Bringen ein oder beide Partner Kinder mit in die Lebensgemeinschaft oder bekommen sie gemeinsame Kinder, sind diese in der Regel automatisch im Familien- oder Partnertarif mitversichert. Dies gilt für minderjährige Kinder uneingeschränkt. Auch volljährige Kinder können oft im Vertrag verbleiben, solange sie sich in der ersten Berufsausbildung (Studium, Lehre) befinden und noch keinen eigenen, festen Arbeitsplatz haben. Die genauen Alters- und Ausbildungsgrenzen sind den jeweiligen Versicherungsbedingungen zu entnehmen.

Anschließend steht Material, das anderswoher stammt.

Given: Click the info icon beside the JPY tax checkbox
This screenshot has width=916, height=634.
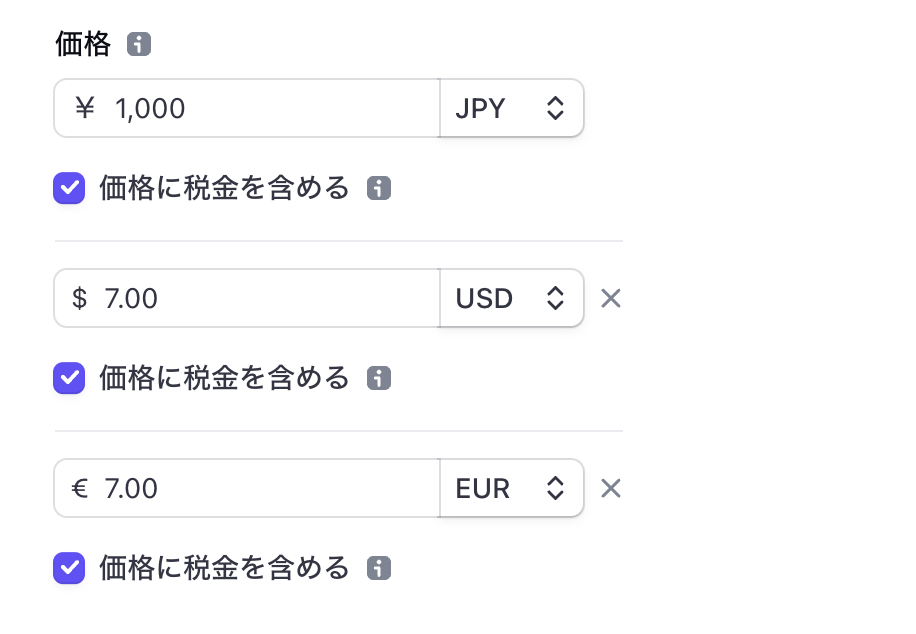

Die Mitversicherung von Kindern ist ein wesentlicher Bestandteil der Familienhaftpflicht. Sie deckt Schäden ab, die die Kinder Dritten zufügen. Besondere Aufmerksamkeit verdienen dabei deliktunfähige Kinder unter sieben Jahren. Da sie gesetzlich nicht für Schäden haften, sind deliktunfähige Kinder nur dann versichert, wenn der Tarif eine entsprechende Klausel enthält, die auf die Einrede der Deliktunfähigkeit verzichtet. Andernfalls leistet die Versicherung nur bei einer Verletzung der Aufsichtspflicht durch die Eltern.
Häufige Fragen
Haften Partner in einer Lebensgemeinschaft füreinander?

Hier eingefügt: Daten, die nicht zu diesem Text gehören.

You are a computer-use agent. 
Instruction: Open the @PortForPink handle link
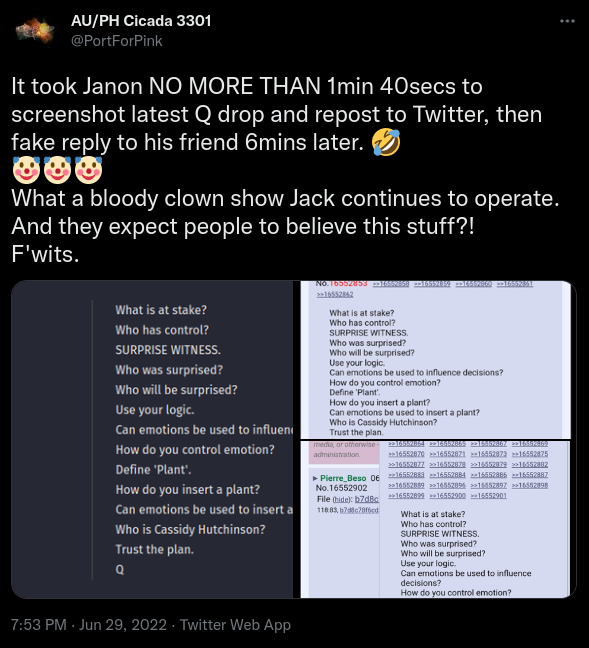click(117, 41)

Nein, eine gegenseitige gesetzliche Haftung allein aufgrund der Partnerschaft besteht nicht. Jeder Partner haftet nur für die Schäden, die er selbst schuldhaft verursacht. Eine gemeinsame Haftpflichtversicherung ändert daran nichts; sie tritt lediglich für den jeweils schadensverursachenden Partner gegenüber dem geschädigten Dritten ein.

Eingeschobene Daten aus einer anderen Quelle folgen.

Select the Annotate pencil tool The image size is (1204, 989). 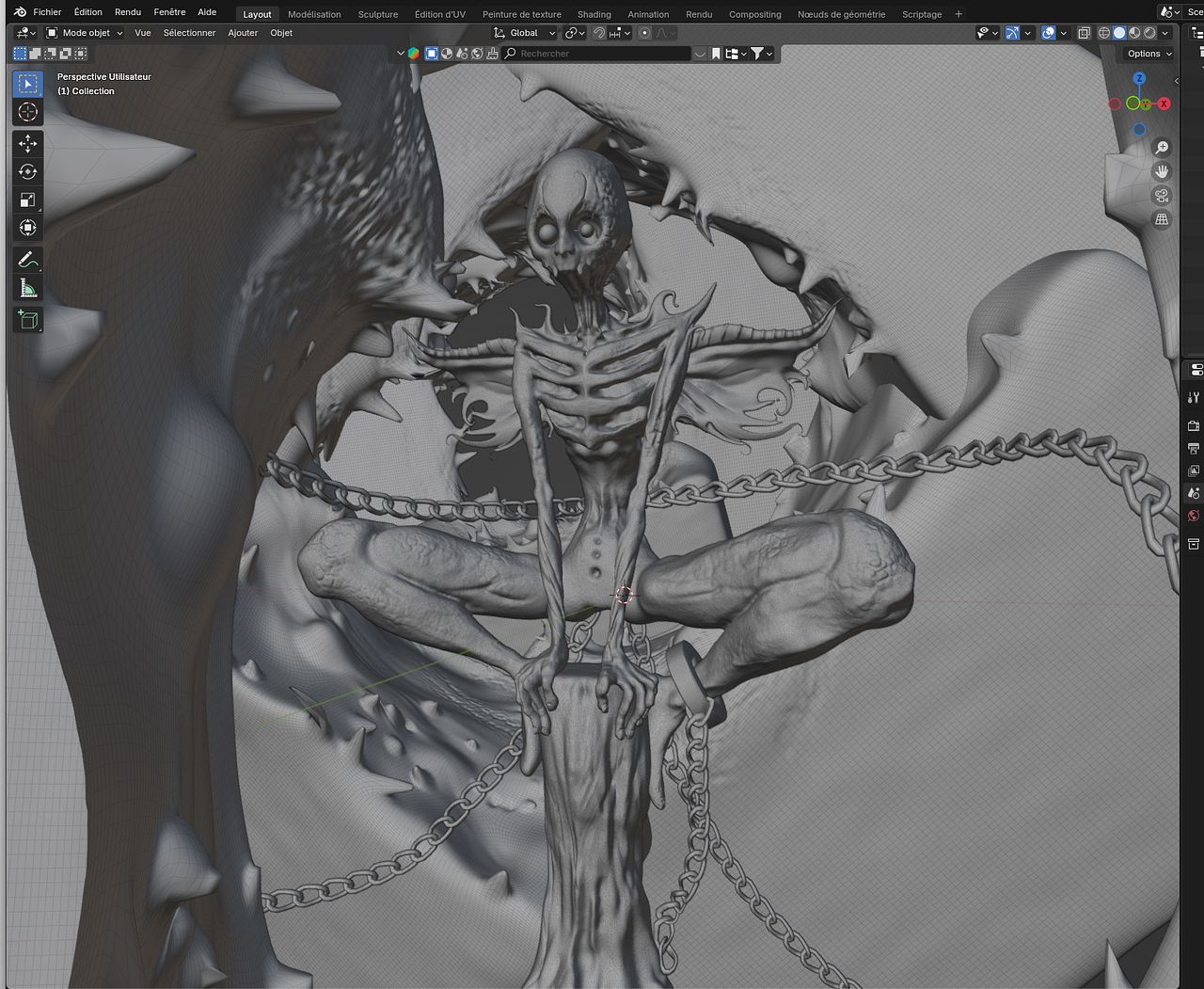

Was ist, wenn nur ein Partner im Mietvertrag steht?
Auch wenn nur ein Partner der offizielle Mieter ist, lebt der andere Partner mit Erlaubnis des Vermieters in der Wohnung. Schäden, die der nicht im Mietvertrag stehende Partner an der Wohnung verursacht, sind ebenfalls als Mietsachschäden über eine gemeinsame Police abgedeckt. Der Anspruchsteller bleibt der Vermieter.
Gilt der Schutz auch bei einer Zweitwohnung?
Der Versicherungsschutz der Privathaftpflicht gilt in der Regel weltweit. Eine Zweit- oder Ferienwohnung ist daher grundsätzlich mitversichert. Schäden, die in dieser Wohnung Dritten zugefügt werden, sind gedeckt. Schäden an der Mietsache selbst sind ebenfalls versichert, sofern der Tarif Mietsachschäden an Ferienimmobilien einschließt.
Sind Haustiere im Partnertarif mitversichert?
Kleintiere wie Katzen, Vögel oder Hamster sind in der Privathaftpflichtversicherung beider Partner mitversichert. Für Hunde oder Pferde besteht jedoch eine gesetzliche Pflicht zum Abschluss einer separaten Tierhalterhaftpflichtversicherung, da für diese eine Gefährdungshaftung gilt. Diese ist nicht Teil der normalen Privathaftpflicht.
Muss der Name des Partners im Vertrag stehen?
Ja, für einen lückenlosen Schutz ist es essenziell, dass der mitversicherte Partner dem Versicherer namentlich gemeldet wird. Nur so kann im Schadensfall eine eindeutige Zuordnung erfolgen und die Leistungsprüfung reibungslos verlaufen. Eine pauschale Mitversicherung ohne Namensnennung ist unüblich und unsicher.